─── Excerpt provided

Hey!  That had BETTER not be your personal opinion!  For your information, I am 5'5" and I weigh 130 pounds.  I have been told by others that I am pretty, and YES, some of them were guys.  I would put up a picture of myself, but unfortunately, I have no scanner.  I'll try to get some on a disk or something soon, but until then, use your imagination.  =)
Drew: 5'5", you say?  Ooh...
I'm 14, you pedophile.
Drew: Damn.
Justin: Also, DO you have a life outside of this page?

Uh... yeah.  I'm a freshman (Class of 2003!) in high school, so I have a lot of homework, etc.  I also go shopping, read a lot, and talk to my friends.
Jeff: You have friends?
HEY!  That's MEAN!!  You BETTER apologize.
Jeff: Sorry...
And YES, I do have friends, plenty of them.  Some have been to the page; others don't have internet access.
Justin: You must be a computer nerd to be able to make this thing work.
Actually, I use Yahoo! PageBuilder©, but I also know a little bit of HTML.  However, with this thing, HTML is a bitch to put in, so I just go the simple way and only use it on a BSB humor page I cowrite.
Drew: Ahh... so we're not the ONLY ones subject to your wrath...
Nope, sorry, you aren't that special.  The link to that BSB page is in, duh, my links section, by the way.
Jeff: Well, I believe that that's all we need to know.
OK.  Better get Nick out of here... he's eyeing that window with a certain gleam in his eye...
Justin: Don't worry, we'll get him into Betty Ford in no time.
I hope so.  Come back whenever, and we'll talk some more, m'k?
Jeff: Bye!
Drew: See ya!
Justin: Adios!
Nick: (groggily) Why are there birdies flying around?

──────

■ Tasks
a: Answer these questions about the excerpt above:
(i) What grade is the page's writer in, and what class year is given?
(ii) What tool does the writer use to build the page?
(iii) Where on the page is the link to the BSB humor page?
b: Quote the excerpt between "OK.  Better get" and "Drew: See ya!", inclusive.

─── Information given

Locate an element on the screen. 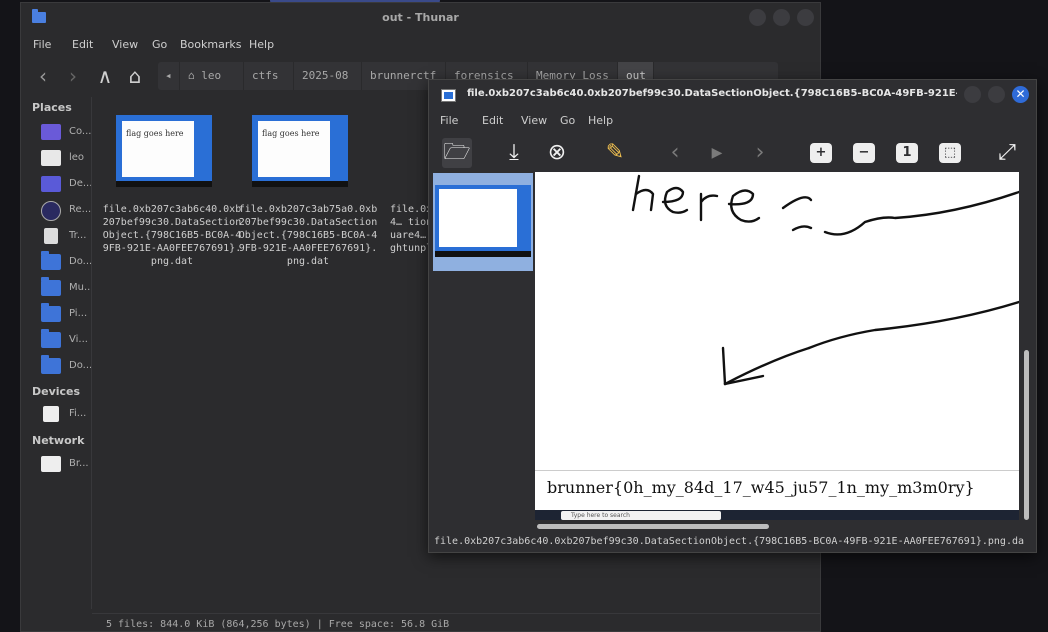 The image size is (1048, 632). breadcrumb-leo: ⌂ leo is located at coordinates (212, 76).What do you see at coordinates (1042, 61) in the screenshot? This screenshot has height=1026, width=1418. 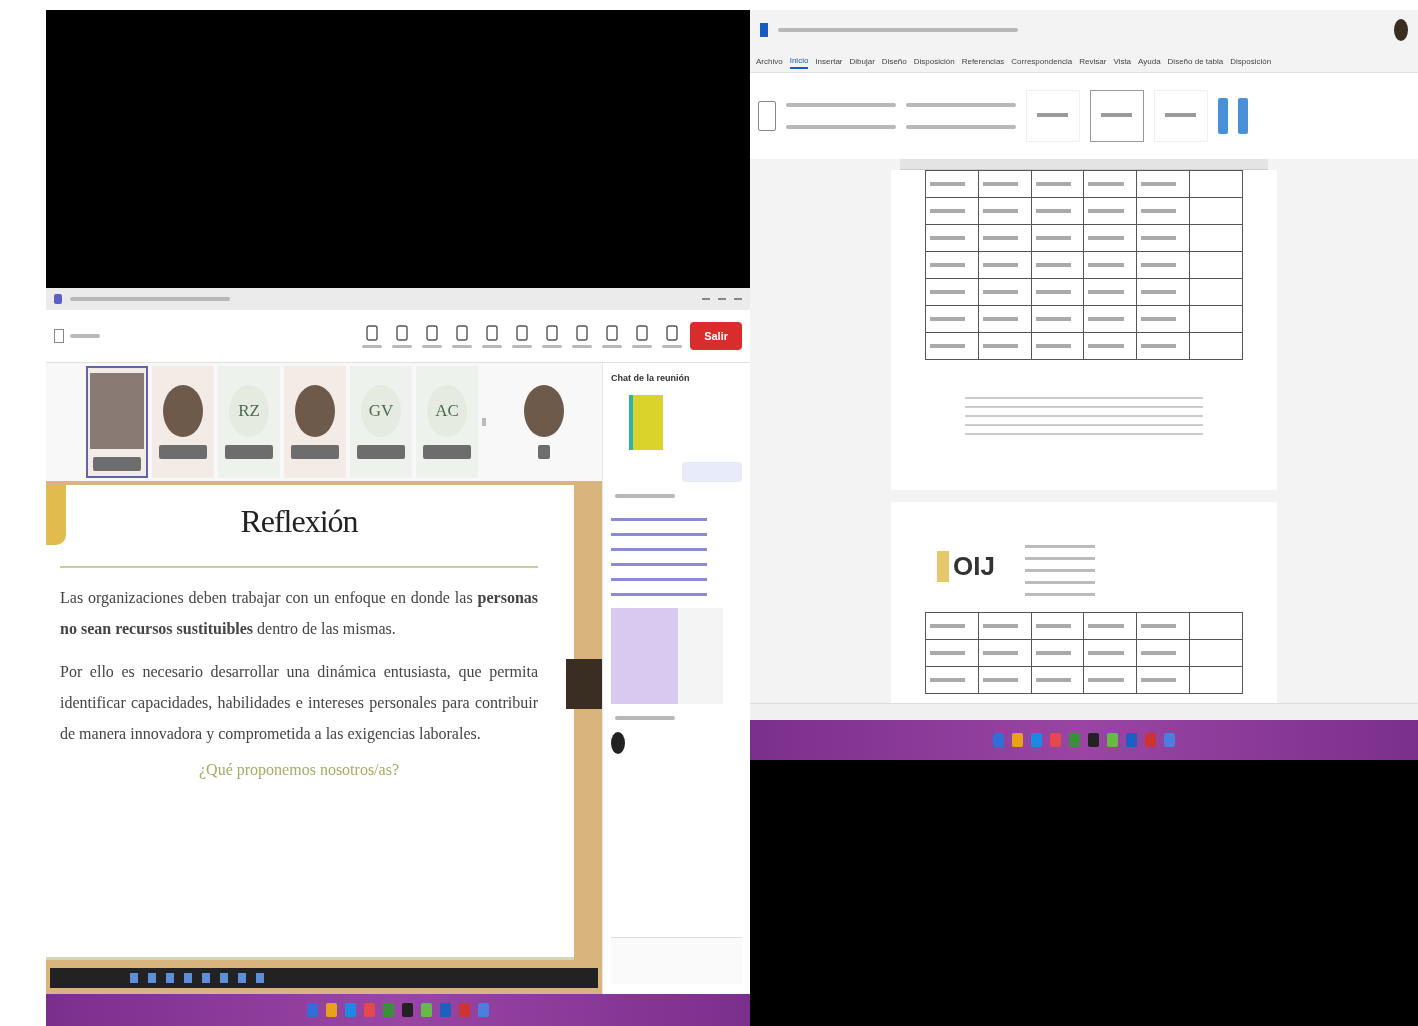 I see `ribbon-tab: Correspondencia` at bounding box center [1042, 61].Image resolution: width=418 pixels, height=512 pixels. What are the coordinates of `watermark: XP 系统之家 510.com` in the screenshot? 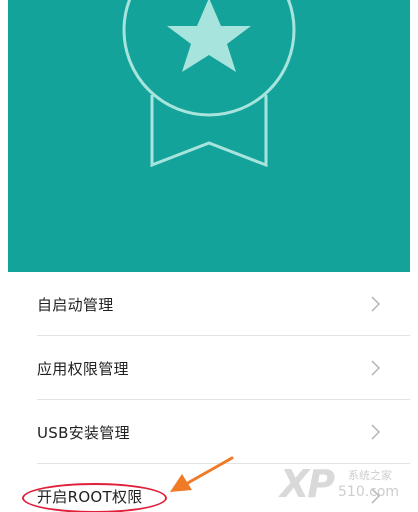 It's located at (348, 487). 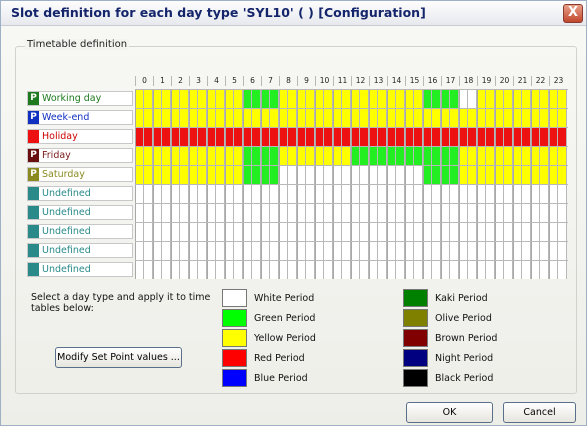 I want to click on close-button: X, so click(x=573, y=14).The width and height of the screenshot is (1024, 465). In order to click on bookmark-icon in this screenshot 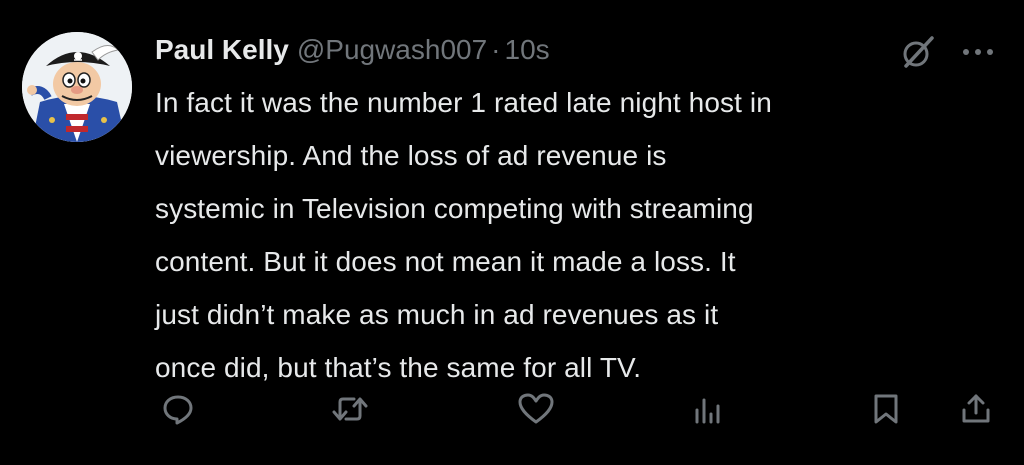, I will do `click(886, 409)`.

──────

■ Your written answers
a:
(i) A freshman in high school, Class of 2003.
(ii) Yahoo! PageBuilder©.
(iii) In the links section.

b:
OK.  Better get Nick out of here... he's eyeing that window with a certain gleam in his eye...
Justin: Don't worry, we'll get him into Betty Ford in no time.
I hope so.  Come back whenever, and we'll talk some more, m'k?
Jeff: Bye!
Drew: See ya!